* **Task to carry out**
Pictures stay out of the copy. Retype exactly, and only, the lines from the one containing "Given: Expand the Модификаторы tree node" through the end of the listing below.

□ □ □ □ □ □ □

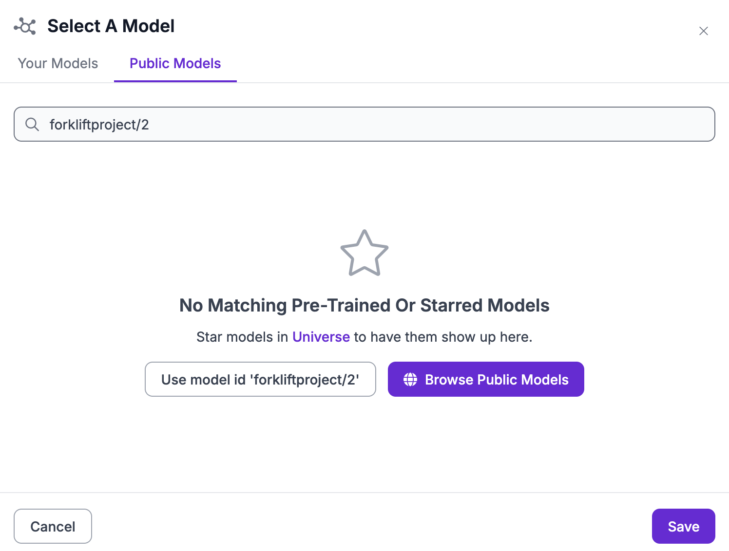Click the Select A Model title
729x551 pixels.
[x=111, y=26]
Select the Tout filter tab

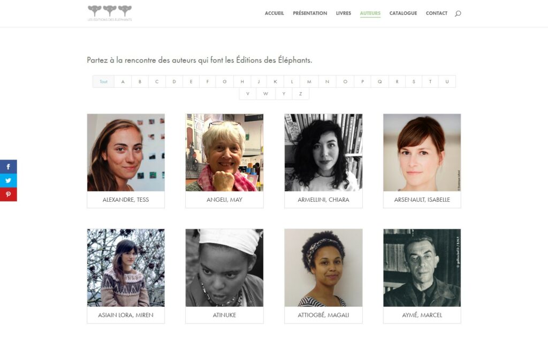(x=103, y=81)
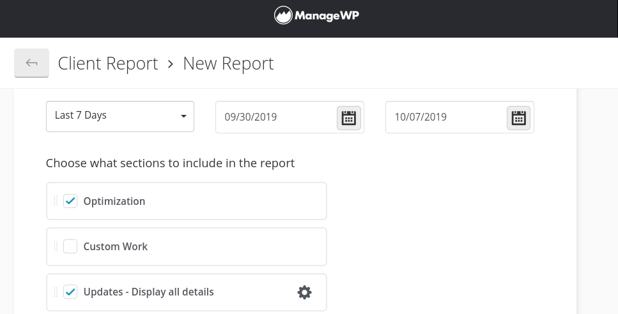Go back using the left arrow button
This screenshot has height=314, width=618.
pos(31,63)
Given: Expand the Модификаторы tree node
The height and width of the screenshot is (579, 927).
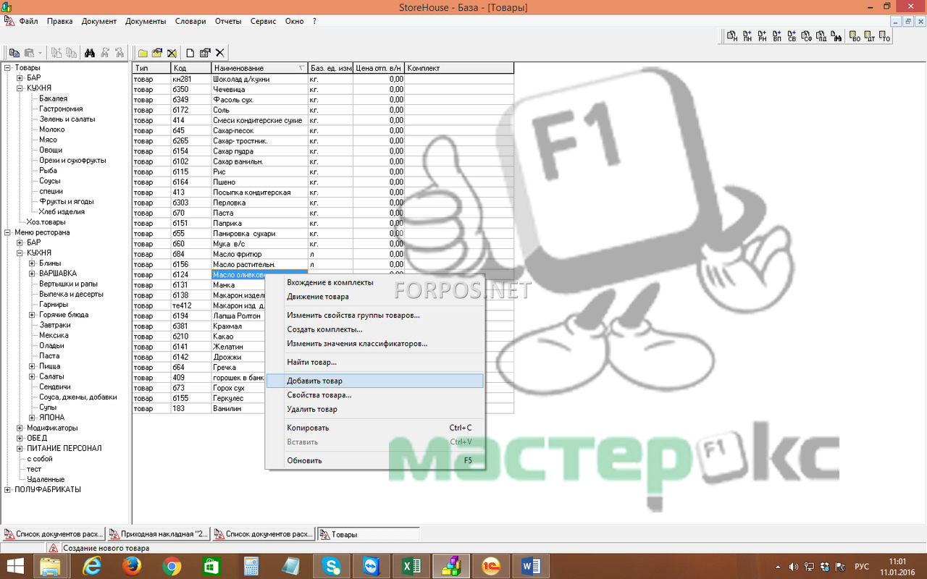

□ □ □ □ □ □ □

* **Task result**
Given: Expand the Модификаторы tree node
The height and width of the screenshot is (579, 927).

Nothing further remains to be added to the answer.